The financial records of a highly regarded Philadelphia charter school launched in 1999 by a well-known local education activist have been subpoenaed by federal authorities, according to its founder.

A federal grand jury subpoenaed five years of financial records from the Mathematics, Civics and Sciences Charter School in Center City last week, Veronica Joyner said yesterday.

"We have done nothing wrong," said Joyner, a former teacher who founded the school, at Broad and Buttonwood streets.

"We are not accused of anything," she added. "They explained to us that there is no wrongdoing. They just want to look at the records."

Agents are "looking at a number of charter schools, they told our attorneys," said Joyner, also founder of the advocacy group Parents United for Better Schools.

On March 22, a federal agent delivered the subpoena to the school's certified public accountant, Rhonda Sharif, according to a source familiar with the investigation.

The school's attorney, Matthew H. Haverstick, could not be reached for comment.

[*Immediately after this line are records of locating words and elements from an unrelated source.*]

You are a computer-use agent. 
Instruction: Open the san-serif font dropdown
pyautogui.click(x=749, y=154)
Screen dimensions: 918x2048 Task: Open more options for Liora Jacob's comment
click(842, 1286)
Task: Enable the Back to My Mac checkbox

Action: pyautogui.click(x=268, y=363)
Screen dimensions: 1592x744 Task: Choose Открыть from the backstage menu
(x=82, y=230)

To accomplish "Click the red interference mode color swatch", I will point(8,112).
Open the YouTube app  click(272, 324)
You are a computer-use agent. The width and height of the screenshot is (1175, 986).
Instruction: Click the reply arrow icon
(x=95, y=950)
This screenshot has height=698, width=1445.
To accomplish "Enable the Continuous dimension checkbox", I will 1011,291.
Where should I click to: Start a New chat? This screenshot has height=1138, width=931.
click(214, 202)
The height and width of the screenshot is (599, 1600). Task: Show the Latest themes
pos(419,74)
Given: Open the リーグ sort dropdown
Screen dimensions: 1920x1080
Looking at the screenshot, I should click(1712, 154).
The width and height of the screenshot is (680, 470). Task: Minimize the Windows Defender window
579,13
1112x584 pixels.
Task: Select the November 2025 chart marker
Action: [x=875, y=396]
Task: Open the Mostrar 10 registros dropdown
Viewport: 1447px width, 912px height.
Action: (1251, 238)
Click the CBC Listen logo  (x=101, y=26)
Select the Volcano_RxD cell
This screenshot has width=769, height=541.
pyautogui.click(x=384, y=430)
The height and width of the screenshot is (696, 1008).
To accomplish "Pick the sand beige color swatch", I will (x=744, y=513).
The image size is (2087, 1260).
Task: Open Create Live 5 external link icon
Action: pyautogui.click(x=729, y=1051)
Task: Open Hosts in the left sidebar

It was not immediately clear whether and how the federal subpoena is related to reports last year of a wide-ranging federal investigation into both financial irregularities and possible conflicts of interest at as many as five charter schools in Philadelphia.

Last summer, the Daily News reported that federal agents retrieved records from the Community Academy of Philadelphia Charter School, on Erie Avenue near J Street, in Juniata, and from Fairhill Community High School, 4th Street near Somerset, in Fairhill.

Shortly before that, two leaders of the Philadelphia Academy Charter School pleaded guilty in federal court to stealing funds from the school.

In May 2009, Brien N. Gardiner, founder of that school, committed suicide.

The Mathematics, Civics and Sciences Charter School claims on its Web site that it is one of the largest charter schools in the state with nearly 1,000 students in grades one through 12. It also says it has been cited as one of the top 10 schools in Philadelphia.